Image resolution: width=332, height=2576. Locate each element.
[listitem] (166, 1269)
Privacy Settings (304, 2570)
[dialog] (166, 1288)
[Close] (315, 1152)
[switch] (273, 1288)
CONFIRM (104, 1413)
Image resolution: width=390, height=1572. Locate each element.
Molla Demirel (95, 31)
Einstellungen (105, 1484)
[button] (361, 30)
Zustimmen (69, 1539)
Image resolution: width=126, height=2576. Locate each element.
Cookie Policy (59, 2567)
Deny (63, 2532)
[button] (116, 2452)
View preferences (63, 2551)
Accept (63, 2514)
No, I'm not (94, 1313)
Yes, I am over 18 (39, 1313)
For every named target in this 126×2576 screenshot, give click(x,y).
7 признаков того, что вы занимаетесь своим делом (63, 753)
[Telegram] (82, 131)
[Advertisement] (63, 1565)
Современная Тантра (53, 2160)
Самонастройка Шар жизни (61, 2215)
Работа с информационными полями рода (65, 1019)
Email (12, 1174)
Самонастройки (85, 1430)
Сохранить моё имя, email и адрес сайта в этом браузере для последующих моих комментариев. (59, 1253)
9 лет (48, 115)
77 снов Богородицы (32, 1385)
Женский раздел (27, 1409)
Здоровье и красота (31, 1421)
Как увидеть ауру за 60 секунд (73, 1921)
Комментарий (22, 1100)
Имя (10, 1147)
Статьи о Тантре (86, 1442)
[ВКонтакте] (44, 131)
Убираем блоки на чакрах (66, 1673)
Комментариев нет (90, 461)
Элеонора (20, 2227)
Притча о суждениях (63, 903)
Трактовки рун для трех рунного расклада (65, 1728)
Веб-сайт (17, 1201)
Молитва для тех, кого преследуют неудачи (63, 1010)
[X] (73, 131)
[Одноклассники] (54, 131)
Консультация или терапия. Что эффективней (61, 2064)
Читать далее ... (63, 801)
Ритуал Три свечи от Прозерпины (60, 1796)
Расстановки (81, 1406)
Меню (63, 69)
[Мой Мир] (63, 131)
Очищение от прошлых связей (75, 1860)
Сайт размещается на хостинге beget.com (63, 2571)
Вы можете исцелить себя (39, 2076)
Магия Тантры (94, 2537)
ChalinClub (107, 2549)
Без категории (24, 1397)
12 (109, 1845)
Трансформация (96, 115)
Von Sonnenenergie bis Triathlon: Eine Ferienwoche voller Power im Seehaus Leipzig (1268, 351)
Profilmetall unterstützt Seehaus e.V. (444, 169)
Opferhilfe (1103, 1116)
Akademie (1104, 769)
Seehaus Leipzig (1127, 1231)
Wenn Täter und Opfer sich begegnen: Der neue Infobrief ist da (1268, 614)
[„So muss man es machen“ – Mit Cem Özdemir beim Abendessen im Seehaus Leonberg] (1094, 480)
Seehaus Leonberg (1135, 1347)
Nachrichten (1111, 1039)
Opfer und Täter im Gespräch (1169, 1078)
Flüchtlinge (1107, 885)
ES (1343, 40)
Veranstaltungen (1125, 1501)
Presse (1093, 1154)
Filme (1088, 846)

□ □ □

WHAT IS BEING ASKED: Everything from the line with "Комментарий (22, 1100)" to the end of the listing above is to be set down exactly, both ends included.

TASK SOLUTION:
Комментарий (22, 1100)
Имя (10, 1147)
Статьи о Тантре (86, 1442)
[ВКонтакте] (44, 131)
Убираем блоки на чакрах (66, 1673)
Комментариев нет (90, 461)
Элеонора (20, 2227)
Притча о суждениях (63, 903)
Трактовки рун для трех рунного расклада (65, 1728)
Веб-сайт (17, 1201)
Молитва для тех, кого преследуют неудачи (63, 1010)
[X] (73, 131)
[Одноклассники] (54, 131)
Консультация или терапия. Что эффективней (61, 2064)
Читать далее ... (63, 801)
Ритуал Три свечи от Прозерпины (60, 1796)
Расстановки (81, 1406)
Меню (63, 69)
[Мой Мир] (63, 131)
Очищение от прошлых связей (75, 1860)
Сайт размещается на хостинге beget.com (63, 2571)
Вы можете исцелить себя (39, 2076)
Магия Тантры (94, 2537)
ChalinClub (107, 2549)
Без категории (24, 1397)
12 (109, 1845)
Трансформация (96, 115)
Von Sonnenenergie bis Triathlon: Eine Ferienwoche voller Power im Seehaus Leipzig (1268, 351)
Profilmetall unterstützt Seehaus e.V. (444, 169)
Opferhilfe (1103, 1116)
Akademie (1104, 769)
Seehaus Leipzig (1127, 1231)
Wenn Täter und Opfer sich begegnen: Der neue Infobrief ist da (1268, 614)
[„So muss man es machen“ – Mit Cem Özdemir beim Abendessen im Seehaus Leonberg] (1094, 480)
Seehaus Leonberg (1135, 1347)
Nachrichten (1111, 1039)
Opfer und Täter im Gespräch (1169, 1078)
Flüchtlinge (1107, 885)
ES (1343, 40)
Veranstaltungen (1125, 1501)
Presse (1093, 1154)
Filme (1088, 846)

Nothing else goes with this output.